Thursday, October 25, 2012

Spoiler Alert


One of the fun parts about having a middle school student under our roof (and some would argue that there aren't a heck of a lot of fun parts) is that all of a sudden, I can share some of the more mature aspects of adult culture and entertainment with my son. We listen to NPR in the car, and he actually requests certain programs. We watch The Daily Show together over pancakes, and he laughs out loud. I get to pimp him out to the New York Times, and he plays along. He helps me with my Algebra homework.

All those times I turned to Tim and said, "You know, when Ben gets older, he'd love this..." Well, he's older, and it's time.

Ben has always loved reading, so we fell all over ourselves to fill Ben's bookshelves with all of our favorites. A Prayer for Owen Meany? Loved it. Catch-22? Ditto. A Walk in the Woods? Yep. We love to talk about them all over dinner. And now that his tastebuds have matured, that dinner table is laden as often as possible with magical adult fare such as the hot-cooling juju of Szechuan Gourmet (on 21 W 39th St, between 5th and 6th, you must try the dumplings in sweet chili soy, dan dan noodles, braised whole bass in chili soy, and spicy cucumber salad...but I digress).

Recently, his interests turned to film, and we were intrigued.
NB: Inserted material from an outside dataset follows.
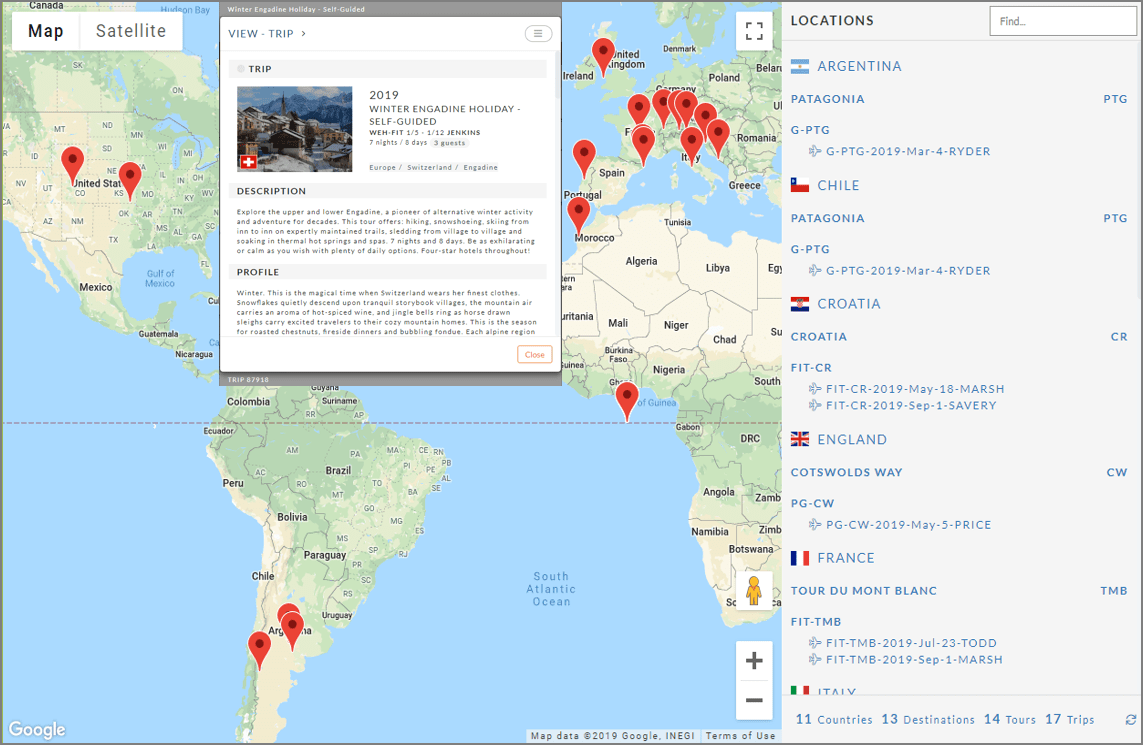Screen dimensions: 1143x745
Task: Open the popup hamburger menu button
Action: point(538,34)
But whose list to check off? AFI? Rotten Tomatoes? Oscars? In the end, we've compiled our own, and it's been a blast. We started with Godfather I (two enthusiastic thumbs up) and off we went.

Tonight, however, our entertainment loves have collided in a way I would have never predicted. Ben loves a good twist ending, so I queued up The Sixth Sense for tonight as Tim is away at a conference. I put Finnegan to bed, so it was just the two of us (and the snoring dog) for movie night. I pulled the Netflix envelope out with a flourish and a "Ta-DAH!" and...nothing. Blank stare.

Ben scowled.

"But I know how that ends, remember? They gave away the ending on Wait Wait...Don't Tell Me."
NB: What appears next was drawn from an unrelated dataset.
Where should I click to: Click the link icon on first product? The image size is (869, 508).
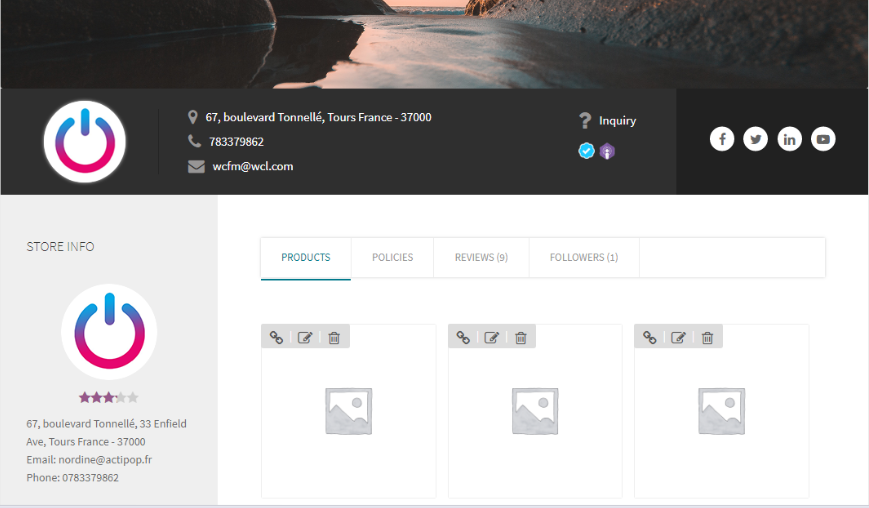[277, 338]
No...they'd wouldn't. My close personal friend Peter Sagal would never...okay, fine. I've never met the man, but I read his columns in Runner's World, I adored The Book of Vice, I listen to Wait, Wait podcast faithfully every week while I weed the garden or stack wood, and when we drive anywhere, the last thing Ben asks as we leave the house is, "Do we have all the new Wait Wait...Don't Tell Me on the iPod?"

So I defended. I went to bat. My running and radio friend Peter Sagal? He'd never.
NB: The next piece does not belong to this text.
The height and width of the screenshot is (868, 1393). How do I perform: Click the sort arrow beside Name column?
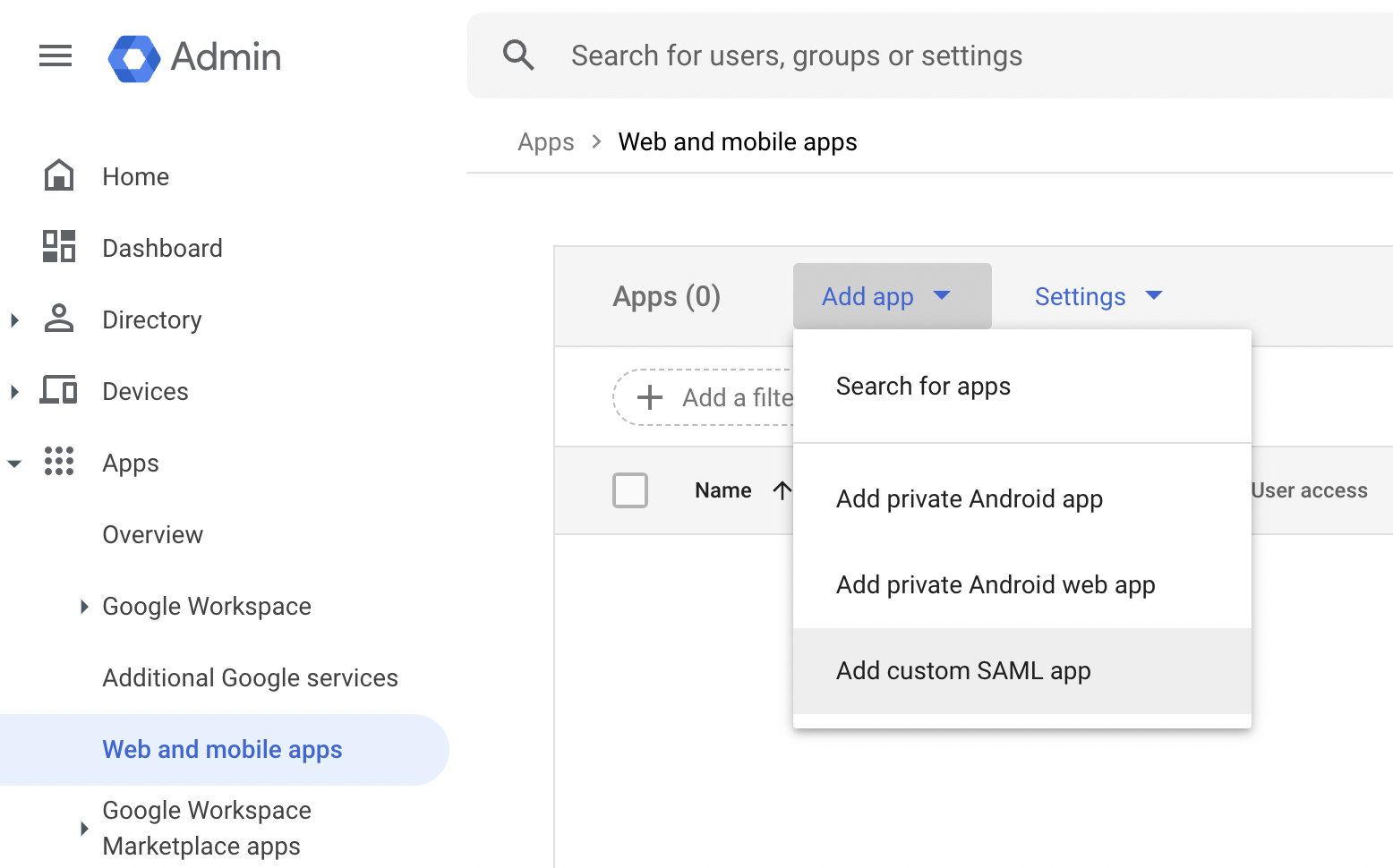point(782,489)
"No, Ben, they'd never do that. I mean, I remember when the film came out, everyone kept the secret. Really? No, they wouldn't have."

"No, they did. Remember? They were talking about how badly NBC messed up during the Olympics and gave away all the spoilers about who won the events, and they said it was like at the end of the movie Sixth Sense, when...[...]"

Nope. I can't do it. I won't quote it here, I won't even link to the podcast's URL, and if you have been reading me for any time at all, you know I love a good hyperlink. Sorry. It's just that sort of negligence that ruined movie night with my son. Heck, I spent an entire afternoon gluing together two specific pages of my student's copies of Great Expectations when I realized that the introduction's list of characters gives away important plot points. Don't mess with me when it comes to spoilers.

So here we are. I loved you once, Peter Sagal and the crew of Wait Wait, but boo. Booo to you and your spoilers. A new generation is listening, and take my word for it:  The adolescents, they will rise up and punish you.

I'm a middle school teacher. I know.